Listed records >>
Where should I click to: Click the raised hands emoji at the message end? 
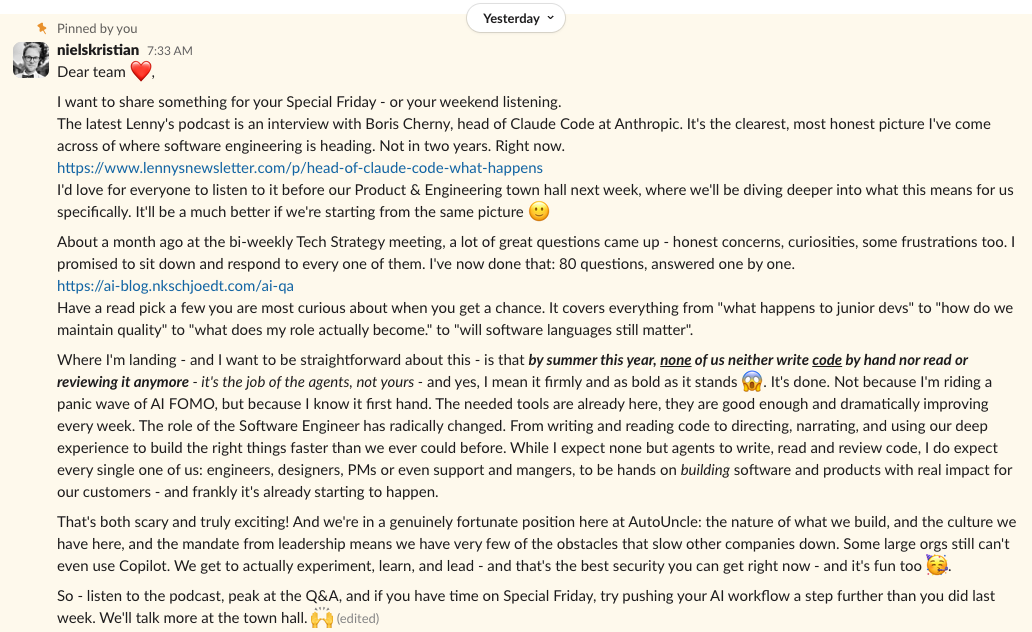322,618
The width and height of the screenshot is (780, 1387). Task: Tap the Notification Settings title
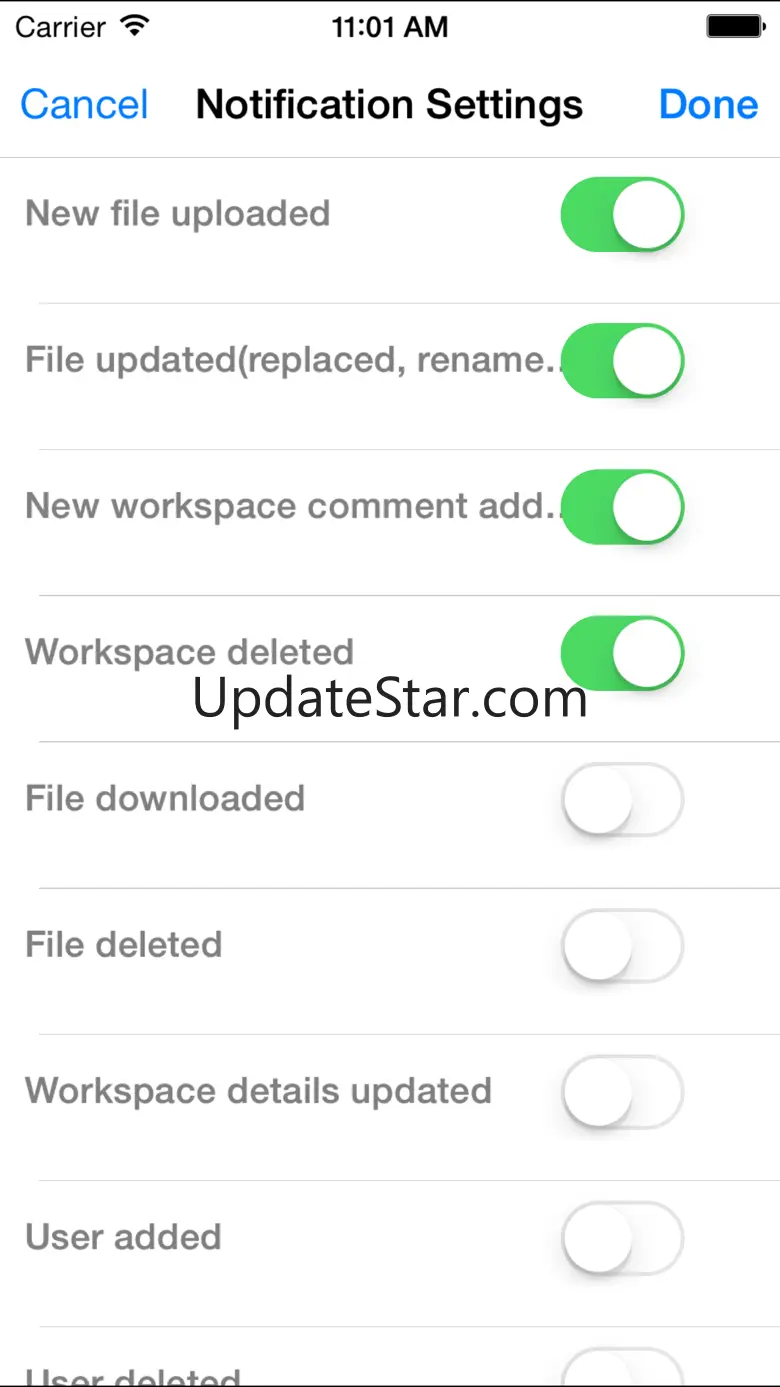pos(389,105)
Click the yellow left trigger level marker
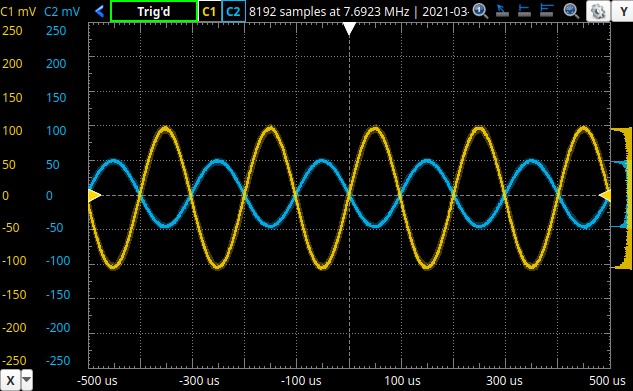The width and height of the screenshot is (633, 391). (x=94, y=195)
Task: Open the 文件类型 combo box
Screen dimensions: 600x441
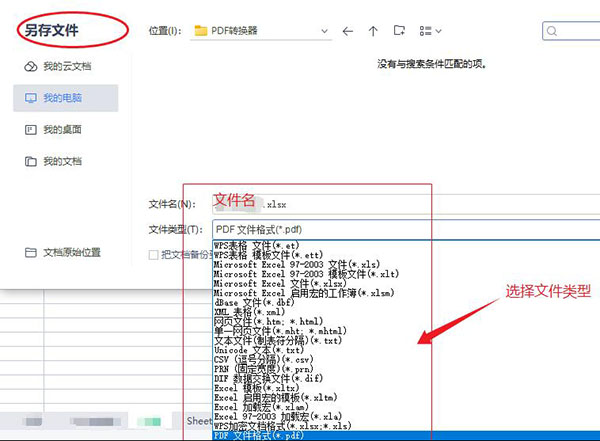Action: [x=400, y=229]
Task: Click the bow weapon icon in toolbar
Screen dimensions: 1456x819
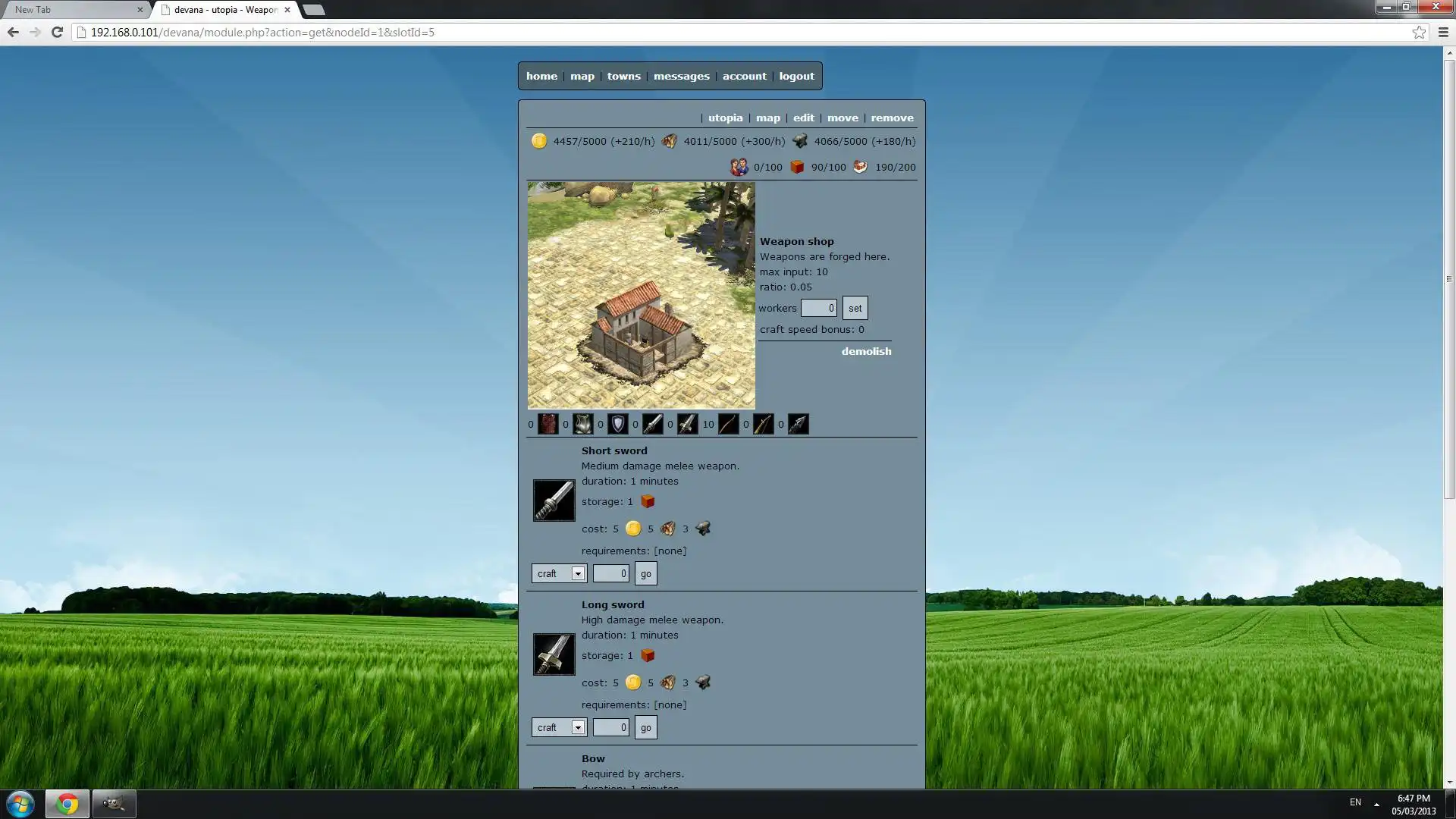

Task brief >>
Provide an exact copy of the records, excluding every picture.

Problem solution >>
Where should I click to: Click the raised hands emoji at the message end? 
322,618
The width and height of the screenshot is (780, 1387). Task: Tap the Notification Settings title
pos(389,105)
Click the yellow left trigger level marker
The width and height of the screenshot is (633, 391). (x=94, y=195)
Task: Open the 文件类型 combo box
Screen dimensions: 600x441
Action: [x=400, y=229]
Task: Click the bow weapon icon in toolbar
Screen dimensions: 1456x819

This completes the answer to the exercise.